MATERIAL FOR THIS TASK:
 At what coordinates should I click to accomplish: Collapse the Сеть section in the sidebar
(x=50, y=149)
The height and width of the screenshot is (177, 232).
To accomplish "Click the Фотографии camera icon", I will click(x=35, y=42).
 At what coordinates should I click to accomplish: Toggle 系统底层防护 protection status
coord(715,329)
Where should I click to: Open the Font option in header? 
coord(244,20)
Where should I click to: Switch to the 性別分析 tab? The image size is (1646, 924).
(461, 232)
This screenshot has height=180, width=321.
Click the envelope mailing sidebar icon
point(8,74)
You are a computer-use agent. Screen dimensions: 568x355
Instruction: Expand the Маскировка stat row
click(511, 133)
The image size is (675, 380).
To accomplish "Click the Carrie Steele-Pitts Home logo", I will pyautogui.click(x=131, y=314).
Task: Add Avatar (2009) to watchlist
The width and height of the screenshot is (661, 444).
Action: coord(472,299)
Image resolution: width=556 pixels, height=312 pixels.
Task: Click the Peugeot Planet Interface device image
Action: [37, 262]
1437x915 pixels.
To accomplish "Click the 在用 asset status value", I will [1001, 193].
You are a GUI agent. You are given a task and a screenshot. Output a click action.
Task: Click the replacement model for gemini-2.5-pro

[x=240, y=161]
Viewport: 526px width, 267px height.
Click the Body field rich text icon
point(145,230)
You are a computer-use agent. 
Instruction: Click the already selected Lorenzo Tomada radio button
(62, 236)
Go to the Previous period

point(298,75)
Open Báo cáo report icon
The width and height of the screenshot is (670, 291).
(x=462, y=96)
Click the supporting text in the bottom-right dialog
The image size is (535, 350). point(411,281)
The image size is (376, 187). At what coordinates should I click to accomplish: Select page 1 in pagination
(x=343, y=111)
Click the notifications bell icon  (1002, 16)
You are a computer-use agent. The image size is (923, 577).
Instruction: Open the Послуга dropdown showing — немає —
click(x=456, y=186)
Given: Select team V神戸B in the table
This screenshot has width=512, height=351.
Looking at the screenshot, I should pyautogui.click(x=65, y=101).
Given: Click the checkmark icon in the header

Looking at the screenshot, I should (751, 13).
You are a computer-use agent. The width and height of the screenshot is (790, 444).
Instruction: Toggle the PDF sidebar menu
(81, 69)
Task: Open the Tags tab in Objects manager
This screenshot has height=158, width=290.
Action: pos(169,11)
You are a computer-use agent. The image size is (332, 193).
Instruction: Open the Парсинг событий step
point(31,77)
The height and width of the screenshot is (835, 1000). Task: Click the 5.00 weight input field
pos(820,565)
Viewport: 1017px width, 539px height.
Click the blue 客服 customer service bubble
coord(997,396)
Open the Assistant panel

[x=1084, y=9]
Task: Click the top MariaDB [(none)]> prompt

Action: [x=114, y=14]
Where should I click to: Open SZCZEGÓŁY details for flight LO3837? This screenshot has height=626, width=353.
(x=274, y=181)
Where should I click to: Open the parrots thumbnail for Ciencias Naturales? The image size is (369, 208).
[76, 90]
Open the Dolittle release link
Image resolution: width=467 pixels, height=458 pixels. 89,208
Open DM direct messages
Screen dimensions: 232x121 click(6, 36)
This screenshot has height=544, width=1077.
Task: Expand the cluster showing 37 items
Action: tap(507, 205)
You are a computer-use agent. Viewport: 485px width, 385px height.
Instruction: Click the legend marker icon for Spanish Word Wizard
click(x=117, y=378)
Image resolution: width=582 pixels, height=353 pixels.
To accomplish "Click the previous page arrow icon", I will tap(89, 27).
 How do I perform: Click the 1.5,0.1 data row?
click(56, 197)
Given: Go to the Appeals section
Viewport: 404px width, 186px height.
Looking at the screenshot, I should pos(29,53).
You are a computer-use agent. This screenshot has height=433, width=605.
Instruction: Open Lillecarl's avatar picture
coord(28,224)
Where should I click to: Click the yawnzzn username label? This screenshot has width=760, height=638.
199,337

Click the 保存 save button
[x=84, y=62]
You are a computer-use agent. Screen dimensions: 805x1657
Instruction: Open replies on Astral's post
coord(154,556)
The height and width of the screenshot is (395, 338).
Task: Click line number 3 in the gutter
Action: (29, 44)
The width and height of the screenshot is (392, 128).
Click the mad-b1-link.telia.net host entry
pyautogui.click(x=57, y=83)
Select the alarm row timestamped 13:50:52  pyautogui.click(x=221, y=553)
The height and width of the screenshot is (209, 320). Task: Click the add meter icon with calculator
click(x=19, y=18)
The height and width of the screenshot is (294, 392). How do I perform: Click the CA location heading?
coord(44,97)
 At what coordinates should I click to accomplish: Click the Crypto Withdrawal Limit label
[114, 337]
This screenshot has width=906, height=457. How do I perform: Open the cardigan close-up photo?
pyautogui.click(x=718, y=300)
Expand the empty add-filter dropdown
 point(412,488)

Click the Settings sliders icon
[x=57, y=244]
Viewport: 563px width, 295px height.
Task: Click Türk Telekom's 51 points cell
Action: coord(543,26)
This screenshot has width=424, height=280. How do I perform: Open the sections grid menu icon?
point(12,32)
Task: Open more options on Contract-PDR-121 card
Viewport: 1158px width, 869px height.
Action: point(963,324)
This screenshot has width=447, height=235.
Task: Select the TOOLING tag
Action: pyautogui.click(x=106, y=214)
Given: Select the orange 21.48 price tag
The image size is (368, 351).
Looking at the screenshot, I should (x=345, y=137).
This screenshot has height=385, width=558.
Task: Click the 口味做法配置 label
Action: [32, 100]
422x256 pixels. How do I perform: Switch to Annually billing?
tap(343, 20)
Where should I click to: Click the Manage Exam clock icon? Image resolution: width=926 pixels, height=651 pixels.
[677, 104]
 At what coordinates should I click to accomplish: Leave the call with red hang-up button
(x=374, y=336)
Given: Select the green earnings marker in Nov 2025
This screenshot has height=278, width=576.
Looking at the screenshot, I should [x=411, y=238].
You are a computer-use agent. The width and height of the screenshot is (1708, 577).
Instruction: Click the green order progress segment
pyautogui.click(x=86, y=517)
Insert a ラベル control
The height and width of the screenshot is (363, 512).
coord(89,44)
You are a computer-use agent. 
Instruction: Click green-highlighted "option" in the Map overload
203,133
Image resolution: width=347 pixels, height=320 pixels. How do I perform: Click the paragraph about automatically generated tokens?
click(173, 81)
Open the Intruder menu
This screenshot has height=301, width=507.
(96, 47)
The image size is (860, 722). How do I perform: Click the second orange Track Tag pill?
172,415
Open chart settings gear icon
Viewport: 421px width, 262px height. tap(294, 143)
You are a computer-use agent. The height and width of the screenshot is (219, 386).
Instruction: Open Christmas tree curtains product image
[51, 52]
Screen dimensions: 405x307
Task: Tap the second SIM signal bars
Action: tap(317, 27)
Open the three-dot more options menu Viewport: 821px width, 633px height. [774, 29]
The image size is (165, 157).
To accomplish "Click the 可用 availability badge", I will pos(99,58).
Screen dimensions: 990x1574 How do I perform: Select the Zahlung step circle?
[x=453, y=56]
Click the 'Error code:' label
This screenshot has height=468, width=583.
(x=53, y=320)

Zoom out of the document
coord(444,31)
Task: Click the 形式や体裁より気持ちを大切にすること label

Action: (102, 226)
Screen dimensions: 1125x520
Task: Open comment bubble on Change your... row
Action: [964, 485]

TASK STATEMENT: From the listing above, repeat exactly the lines starting at the line that includes "Given: Select the green" and ending at the line that includes "is (1708, 577).", with nothing outside that span.

OUTPUT:
Given: Select the green earnings marker in Nov 2025
This screenshot has height=278, width=576.
Looking at the screenshot, I should [x=411, y=238].
You are a computer-use agent. The width and height of the screenshot is (1708, 577).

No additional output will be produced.